This is a post I made to start the year on my various social medias. To clarify, I don’t think I’m especially important and talking about my own posts feels horribly naval-gazing but it deserves some context.
There are lots of problems with the art world and the systems we exist within, but the above is a huge one. Just before Xmas I attended the Punk Scholars Network conference at Leicester DMU, ‘Doing Metal, Being Punk’. It was excellent. One of the presentations that really struck a chord was a paper by Sally-Anne Gross and Dr George Musgrave about the important research they’ve done in to musician’s mental health. Check this link out for an article about it and a link to key findings, it makes for fascinating, if depressing, reading. Everything they have discovered could, I am confident, be mapped directly on to visual artists - insecure working conditions, confused notions of ‘success’, financial pressures etc.

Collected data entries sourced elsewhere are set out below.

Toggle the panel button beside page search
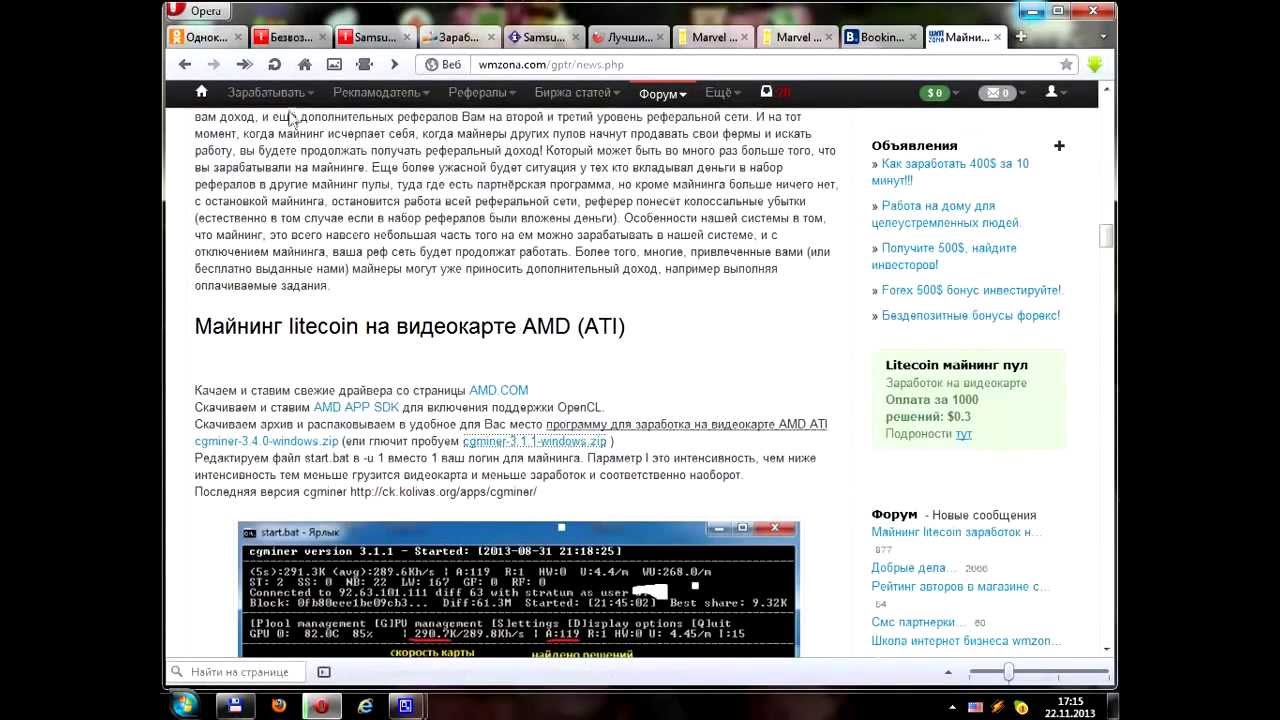pos(324,672)
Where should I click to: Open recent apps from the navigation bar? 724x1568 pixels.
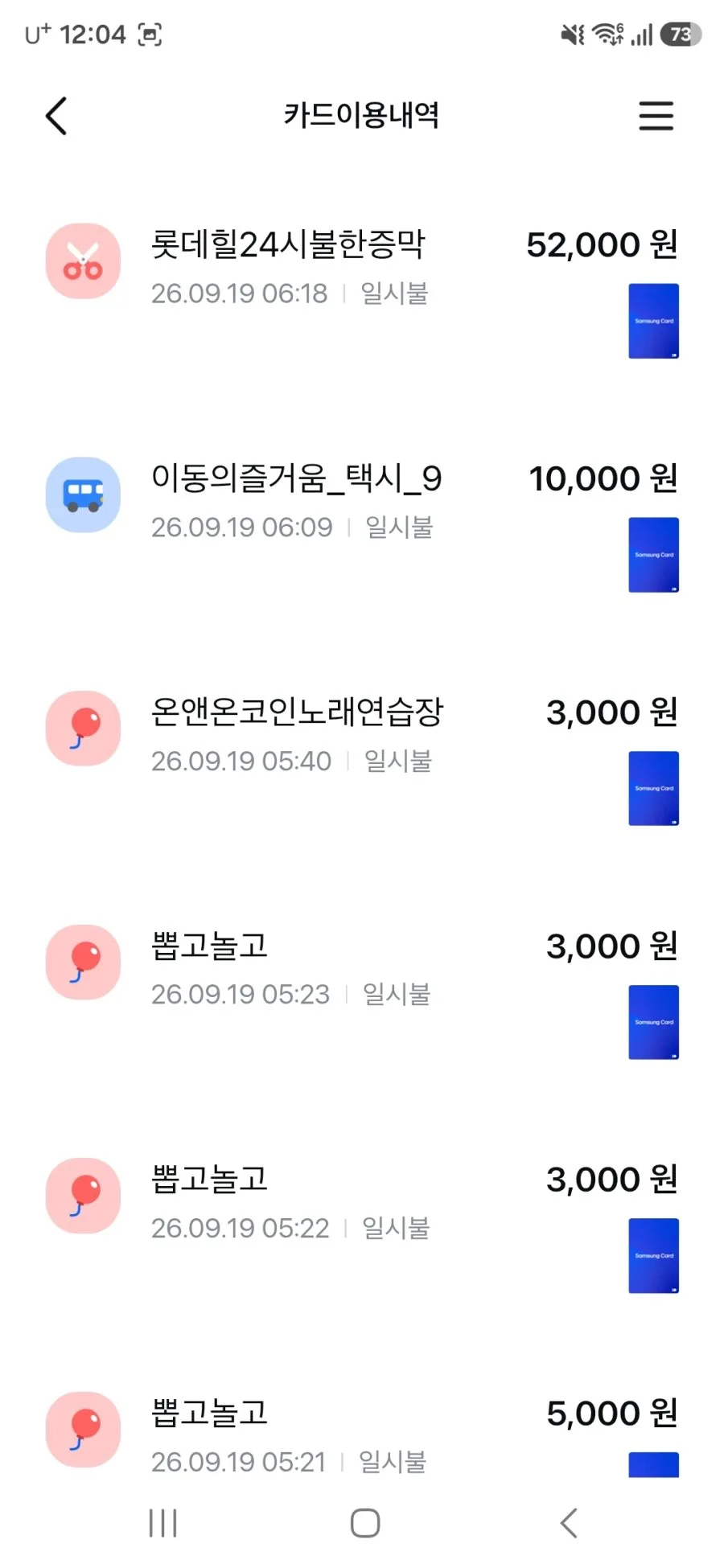click(x=162, y=1523)
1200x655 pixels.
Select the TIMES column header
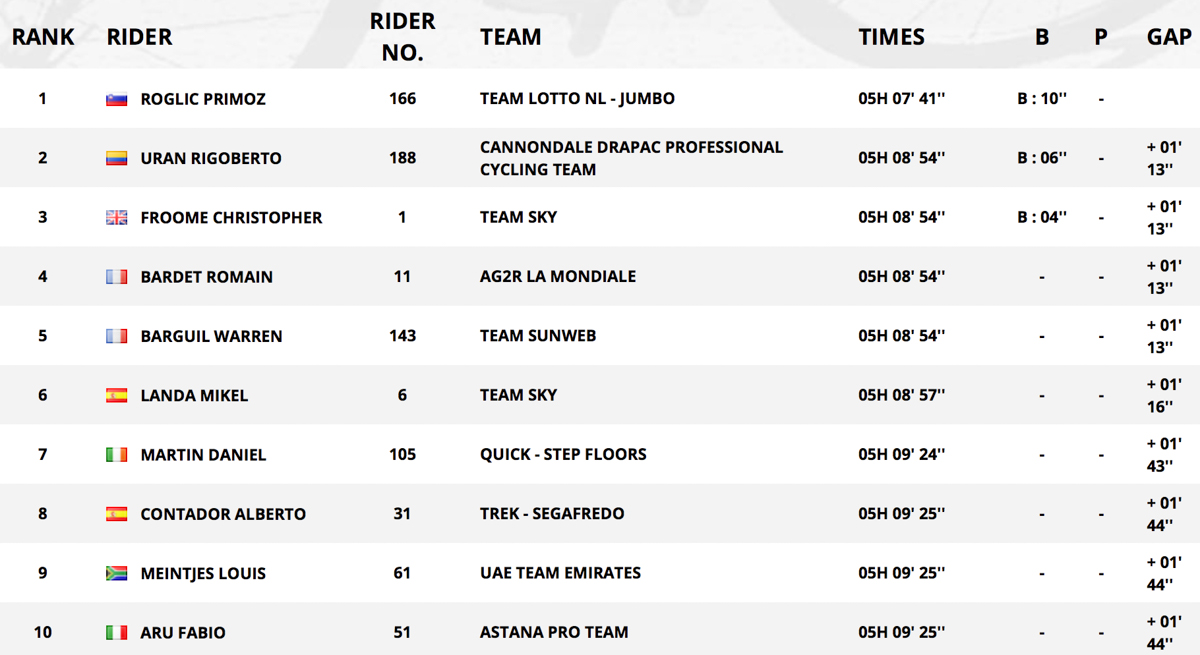(891, 37)
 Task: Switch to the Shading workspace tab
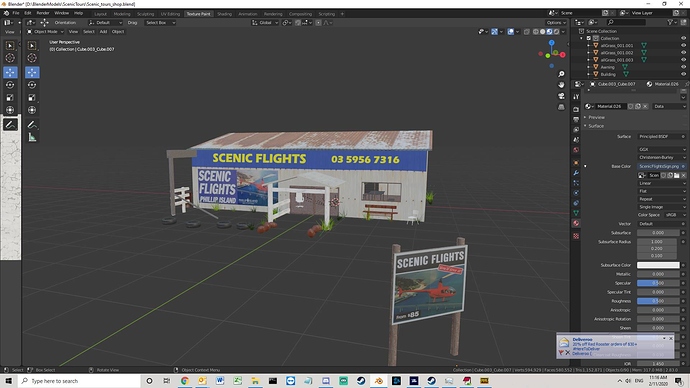pyautogui.click(x=224, y=14)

One thing that really struck me was their findings around the pressure to be constantly providing new ‘content’. I’m paraphrasing their excellent research, but the thrust of it is that to remain visible and relevant, musicians need to be uploading new tracks as often as possible - weekly, daily, whatever - a crippling and impossible rate of production, all to satisfy the clamour for online visibility and the vain hope that visibility translates in to being picked up and heard.

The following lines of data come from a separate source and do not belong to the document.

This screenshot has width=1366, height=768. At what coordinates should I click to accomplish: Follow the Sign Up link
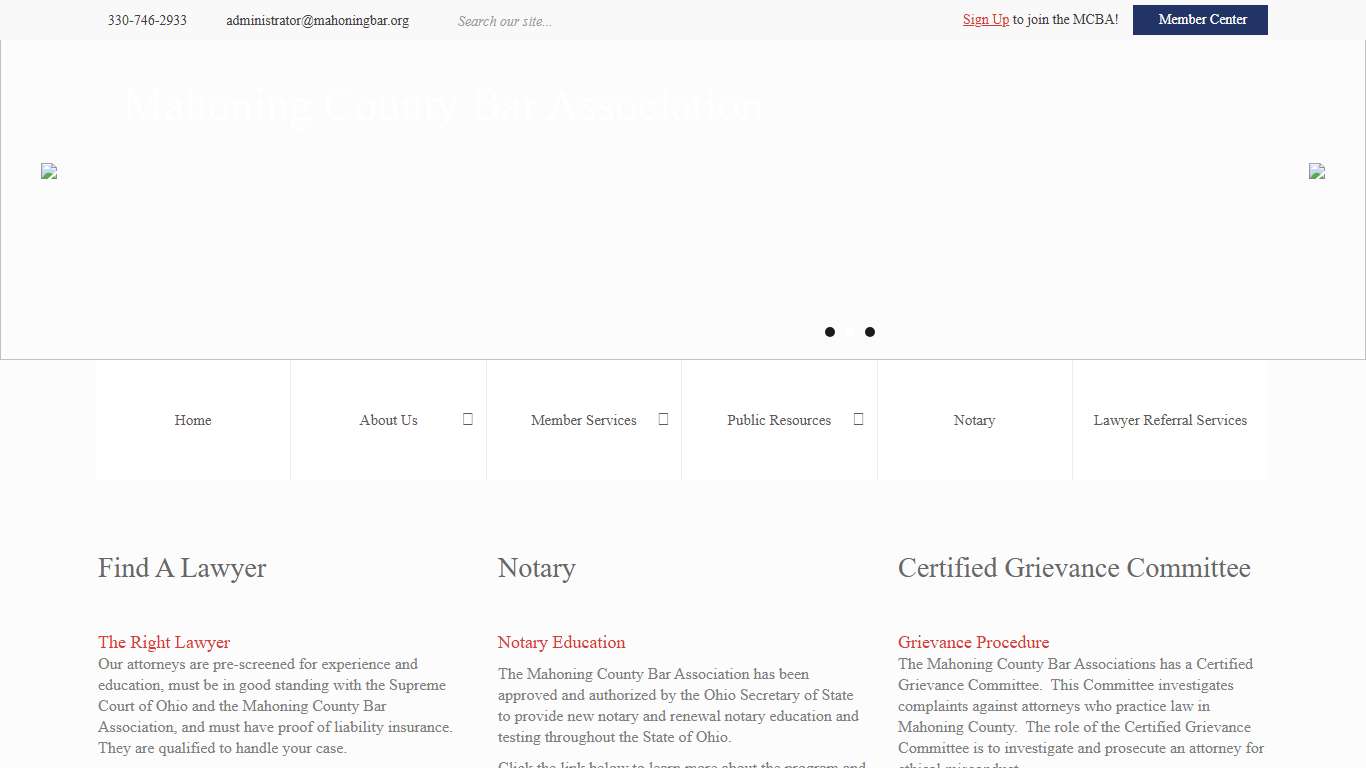click(985, 20)
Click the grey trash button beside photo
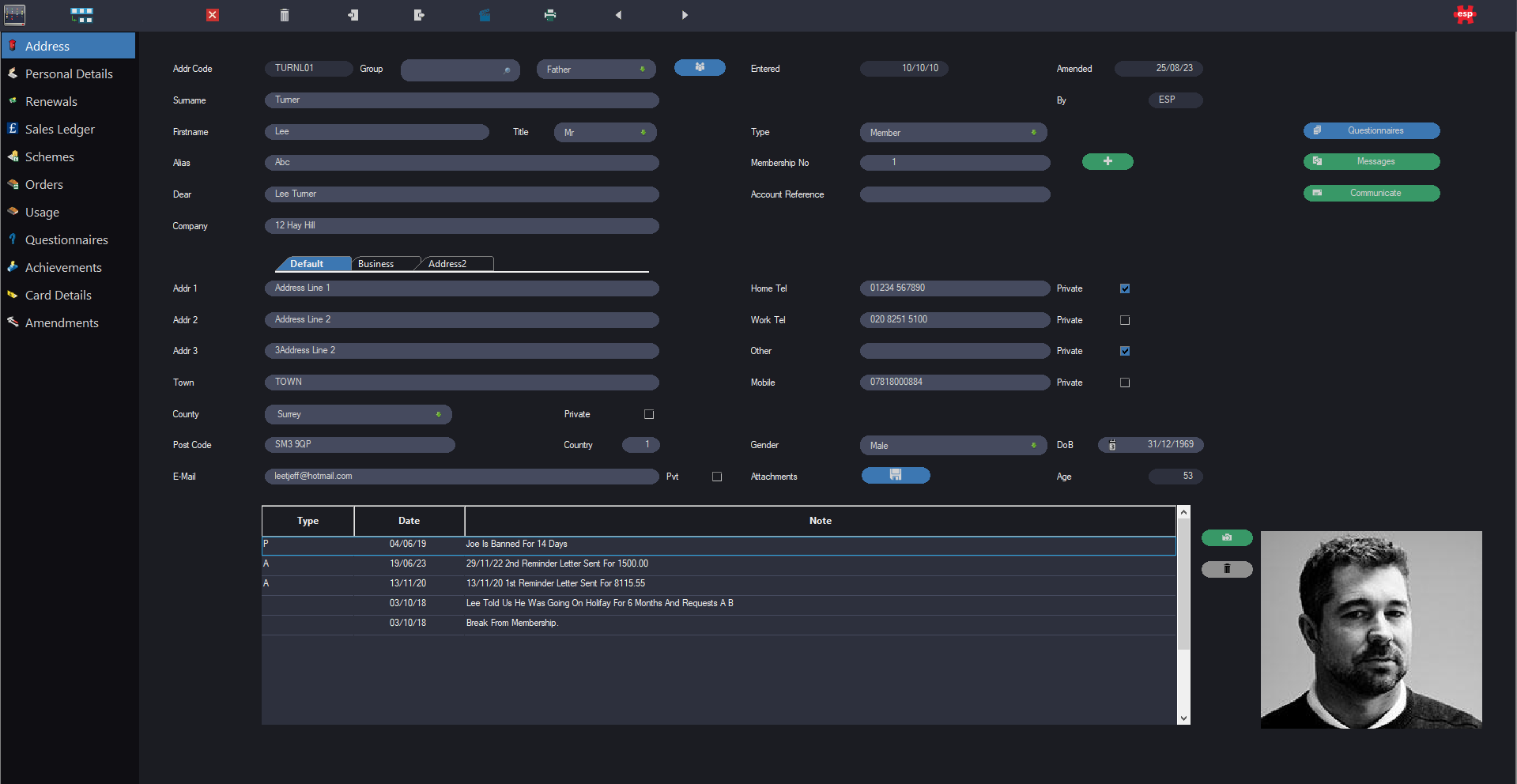 click(1226, 569)
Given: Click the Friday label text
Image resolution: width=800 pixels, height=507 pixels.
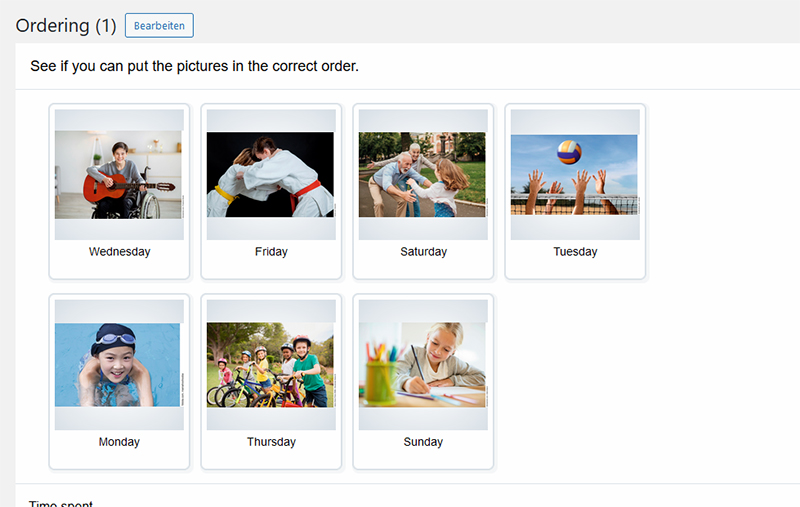Looking at the screenshot, I should pos(271,251).
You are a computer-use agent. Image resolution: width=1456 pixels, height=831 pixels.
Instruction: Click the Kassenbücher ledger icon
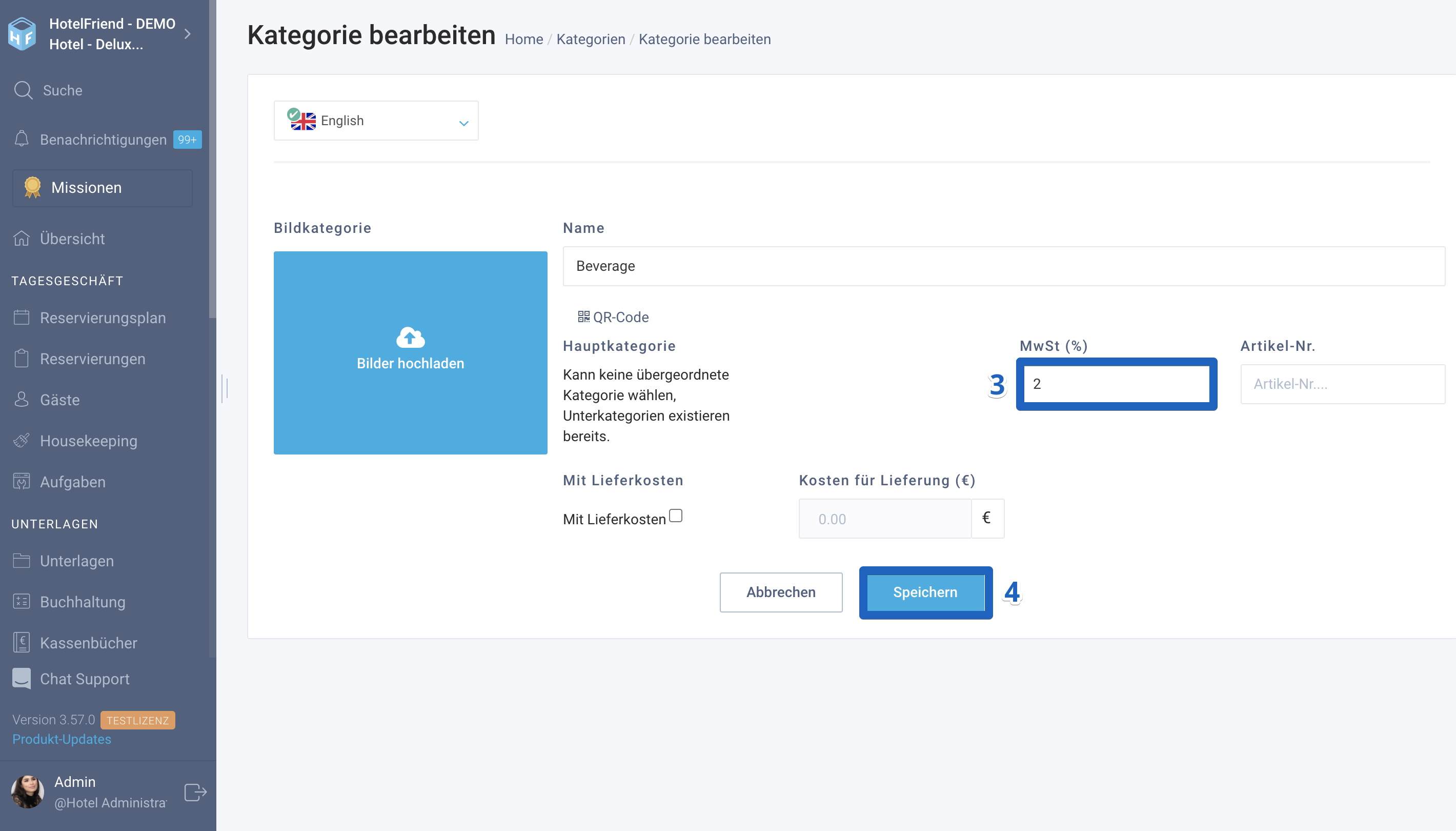pyautogui.click(x=22, y=643)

In terms of our industry, Instagram appears to be a fair equivalent. How many times have you heard or been given the professional advice, ‘Post once a day to Instagram and/or twitter etc’? Build that online brand and visibility. Of course that doesn’t necessarily have to be a new piece of work, but it’s a piece of you all the same.
Do you really owe your industry that much access to your creativity? And even if you’re prepared to do it, do you think it’s healthy that your industry increasingly requests that of you? Yes, there’s always a game to play, you want your work and creativity to be seen, but it should surely be on (y)our own terms, including how much and how often.
Artists have always had an ebb and flow of moments of visibility and moments in the shadows. I believe, each is as important as the other. The idea we need to be on show and visible all the time seems extremely unhealthy and counter-productive to experiment and risk. It serves no-one other than lazy curators who want thumb-swipes in the comfort of their office to replace getting on a train or bus to meet with an artist in their studio/workspace. Our environment.
Equally, I’m not sharpening a stick to prod curators, it’s just a plea to take a breath, for your own mental health, and consider how much these things serve YOU as opposed to other people.